Since Biden has promised to avoid the imposition of political pressure on the Justice Department, prosecutors could simply choose to pursue cases where the evidence is warranted.
A New Normal
A common perception persists of a norm that new presidential administrations should not investigate or prosecute their predecessors. This culprit for this perception is President Gerald Ford’s preemptive blanket pardon of Nixon for any potential crimes he committed during his administration.
In line with Biden’s comments today about seeking unity and looking forward, Ford justified his pardon of Nixon by expressing concern that “our people would again be polarized in their opinions,” and “ugly passions would be aroused again” by a lengthy trial that would dominate political discourse for years.
But whereas Ford pardoned Nixon, he did not do so for Nixon’s aides. Previous presidents may not have been prosecuted by their successors, but that does not mean that successive administrations halted all investigation into their predecessors.

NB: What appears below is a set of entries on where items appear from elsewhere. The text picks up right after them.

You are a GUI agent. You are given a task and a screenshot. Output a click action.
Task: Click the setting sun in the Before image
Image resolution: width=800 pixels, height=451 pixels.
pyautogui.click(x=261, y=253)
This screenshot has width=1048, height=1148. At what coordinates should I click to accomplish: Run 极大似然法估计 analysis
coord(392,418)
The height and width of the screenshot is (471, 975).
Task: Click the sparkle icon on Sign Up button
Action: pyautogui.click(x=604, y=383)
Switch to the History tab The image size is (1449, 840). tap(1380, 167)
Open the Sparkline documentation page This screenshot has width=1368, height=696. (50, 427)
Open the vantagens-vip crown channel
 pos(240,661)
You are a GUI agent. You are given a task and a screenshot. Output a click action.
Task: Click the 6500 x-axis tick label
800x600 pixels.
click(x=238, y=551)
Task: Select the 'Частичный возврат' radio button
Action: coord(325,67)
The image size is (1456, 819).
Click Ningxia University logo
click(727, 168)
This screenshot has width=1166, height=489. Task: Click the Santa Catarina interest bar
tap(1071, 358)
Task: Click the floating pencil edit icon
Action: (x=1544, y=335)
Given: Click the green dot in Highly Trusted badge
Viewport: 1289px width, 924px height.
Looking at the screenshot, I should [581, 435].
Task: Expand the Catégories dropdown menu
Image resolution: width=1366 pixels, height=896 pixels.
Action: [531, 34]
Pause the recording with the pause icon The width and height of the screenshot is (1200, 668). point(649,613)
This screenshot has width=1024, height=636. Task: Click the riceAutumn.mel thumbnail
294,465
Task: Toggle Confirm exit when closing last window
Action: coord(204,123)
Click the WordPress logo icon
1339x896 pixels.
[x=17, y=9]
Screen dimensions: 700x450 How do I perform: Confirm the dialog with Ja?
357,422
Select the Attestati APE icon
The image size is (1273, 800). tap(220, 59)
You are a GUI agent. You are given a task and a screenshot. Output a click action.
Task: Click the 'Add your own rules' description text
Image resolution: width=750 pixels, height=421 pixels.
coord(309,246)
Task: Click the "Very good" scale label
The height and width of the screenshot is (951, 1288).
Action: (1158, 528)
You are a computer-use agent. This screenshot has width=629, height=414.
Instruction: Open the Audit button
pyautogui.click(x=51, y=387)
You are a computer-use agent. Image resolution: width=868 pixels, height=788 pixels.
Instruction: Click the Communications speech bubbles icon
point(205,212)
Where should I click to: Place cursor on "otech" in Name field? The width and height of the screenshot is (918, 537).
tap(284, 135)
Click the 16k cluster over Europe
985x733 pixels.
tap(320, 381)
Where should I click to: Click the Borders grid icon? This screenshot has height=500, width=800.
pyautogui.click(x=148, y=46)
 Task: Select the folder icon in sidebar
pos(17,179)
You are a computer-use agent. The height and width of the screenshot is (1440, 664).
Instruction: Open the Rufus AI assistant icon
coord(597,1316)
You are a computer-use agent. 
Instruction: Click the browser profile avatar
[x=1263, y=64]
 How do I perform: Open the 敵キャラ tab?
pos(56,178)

In Nixon’s case, aides including former Attorney General John Mitchell, White House chief of staff H.R. Haldeman and domestic policy adviser John Ehrlichman, among many others, were subsequently prosecuted and convicted of crimes related to the Watergate break-in. Additionally, Nixon’s abuse of the nation’s intelligence agencies, along with revelations from whistleblowers, led Congress to host hearings for the duration of the 1970s on abuses by intelligence agencies dating back to their founding after World War II.
The independent counsel investigation into the Iran-Contra scandal, in which members of President Ronald Reagan’s national security council pursued an illegal and covert foreign policy, continued for four years after Reagan left office. It only ended when President George H.W. Bush pardoned all of the Iran-Contra figures shortly after he lost reelection in 1992 and just before indicted former Secretary of Defense Casper Weinberger was set to testify in court. (This was effectively a self-pardon as Weinberger’s diary reportedly showed Bush knew about the illegal foreign policy.)
After President Bill Clinton’s last-minute pardon of tax-evading commodities trader Marc Rich, whose wife made large contributions to the Democratic Party and Clinton’s presidential library, the newly confirmed attorney general in the George W. Bush administration, John Ashcroft, appointed a special counsel to investigate whether Clinton had traded an official act for campaign donations. Special counsel James Comey ultimately found no evidence of crimes committed.
When Obama took office, he faced massive pressure to investigate the illegal torture regime set in place by the George W. Bush administration as part of its global war on terror. Attorney General Eric Holder appointed John Durham as special counsel to investigate the CIA for authorizing and carrying out Bush’s torture policy. Durham ultimately did not issue any indictments.
Durham now serves as the special counsel appointed by Barr to investigate whether the FBI engaged in any wrongdoing during the Obama administration when it initiated the probe into whether Trump was personally involved with the Russian hacking of the Democratic National Committee.
That most everyone got off scot-free in these investigations ― where law-breaking could legitimately be found ― reinforces the fear of elite impunity that took hold with the Nixon pardon. Still, these investigations show that it is not out-of-the-ordinary or, in any way, unprecedented for an incoming administration, or a new Congress, to look backward at a prior administration’s wrongdoing. And the fact that previous offenders were not held accountable is all the more reason to hold Trump answerable now rather than continue to give the most powerful a pass.